EXCERPTED PASSAGE:
______
2. Sex, Lies and Videotape (1989)

It’s no insult to say that, in the years since Sex, Lies and Videotape first hit theaters, Soderbergh has rarely topped it — even as his style has evolved and his technique only grown more dazzling and inventive. In truth, his debut is the model of the Great First Feature, a groundbreaking planting of the flag that instantly cements a filmmaker’s name. The story behind the film’s creation is now almost legendary: A then-twentysomething unknown, Soderbergh wrote the script in eight days, inspired by the ugly end of a relationship. He would later say that he cut himself into “quarters,” meaning that the film’s four principal characters contained different parts of him. As such, Sex, Lies and Videotape is an exquisite study of a married couple (Peter Gallagher and Andie MacDowell) whose sex life is crumbling. He’s having an affair with his wife’s sister (Laura San Giacomo) when his old college chum (James Spader) comes to town, advocating a belief that talking about sex is actually more satisfying than the physical act. Famously winning the Palme d’Or at Cannes over Spike Lee’s also fantastic Do the Right Thing, Soderbergh’s film now plays as a warning for a narcissistic society that soon would become more fascinated in documenting itself than in experiencing real life. In retrospect, Sex, Lies and Videotape is one of the most straightforward things he’s ever done — and still one of the most insightful about people’s need to deceive and be deceived.

1. Out of Sight (1998)
______
DATA SEGMENT:

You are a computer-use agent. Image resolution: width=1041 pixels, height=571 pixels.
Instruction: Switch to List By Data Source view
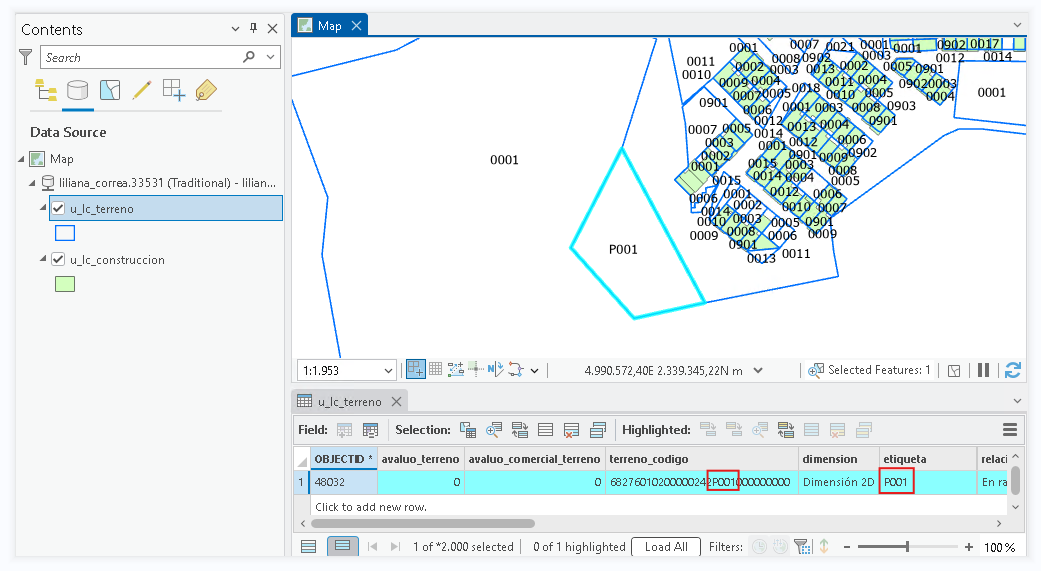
______
CHECK YOUR UNDERSTANDING:
A – In the Soderbergh ranking excerpt, condense the paragraph beginning "It’s no insult to say" into a bulleted list that keeps its main facts.
B – Answer these questions from the Soderbergh ranking excerpt, marking each answer (i), (ii) or (iii) on its own line:
(i) What release year does the heading give for Sex, Lies and Videotape?
(ii) How many days did Soderbergh take to write the script?
(iii) Which film did Sex, Lies and Videotape beat for the Palme d'Or at Cannes?
C – Write the next part of the Soderbergh ranking excerpt, starting after its final heading, "1. Out of Sight (1998)".

ANSWERS BY ITEM NUMBER:
A –
- Sex, Lies and Videotape is Soderbergh's debut. He has rarely topped it since, even as his style and technique have developed.
- It is a model Great First Feature that instantly established his name.
- As a twentysomething unknown, Soderbergh wrote the script in eight days, inspired by the ugly end of a relationship.
- He said he cut himself into "quarters": each of the four principal characters holds a different part of him.
- The story follows a married couple (Peter Gallagher and Andie MacDowell) whose sex life is crumbling.
- The husband is having an affair with his wife's sister (Laura San Giacomo).
- His old college friend (James Spader) comes to town and argues that talking about sex is more satisfying than the physical act.
- The film won the Palme d'Or at Cannes over Spike Lee's Do the Right Thing.
- It now plays as a warning about a narcissistic society more interested in documenting itself than in living.
- It is one of Soderbergh's most straightforward films and one of his most insightful about people's need to deceive and be deceived.

B –
(i) 1989
(ii) Eight days
(iii) Spike Lee's Do the Right Thing

C –
The con as both an art form and a personality type is a continual interest of Steven Soderbergh, as his films make a point of showing the similarities between a criminal’s craft and their own personality — with misdirection practicality becoming the importance of timing and knowing your tools. This all might be because while Soderbergh may be the American director most fascinated with showmanship and its tricks and façades, his films aren’t really extravagant; their showmanship is like a swindler’s or a magician’s, the confidence that a minimum amount of angles can make a scene. So when his sensibilities becomes conjoined with that of Elmore Leonard’s you’re likely in for a treat. And, as seen with Out of Sight, indeed you are. The surface of Out of Sight is cool and deceptively breezy, while the film’s soul is about regret and a yearning for something more out of life. Continuing a Leonard mainstay of a character-over-plot emphasis, Out Of Sight actually has a lot in common with Soderbergh’s Ocean’s movies, in that the values of its filmmaking are identical to those of its plot. The big one is chemistry, seen obviously in its classic central screwball pairing. Jennifer Lopez and George Clooney make an incredible screen couple, the tough cop and the softhearted crook with perfectly opposite motivations — she lives to catch, he to escape — that are also the two drivers of a chase plot. The visual storytelling is some of Soderbergh’s most dexterous, aided by the late great editor Anne V. Coates, who helps keeps the film’s jazzy rhythms a-flowing. And even with that aforementioned chase plot, conflict is less central to Out Of Sight than in something like the Ocean’s trilogy, yet they all similarly come down to treachery versus trickery, with antagonists who represent the antithesis of the movie’s artistry: They are overarmed, greedy, unruly, and don’t know how to take their time. What makes its unlikely love story work is that, like Out Of Sight itself, it’s ultimately about pleasure.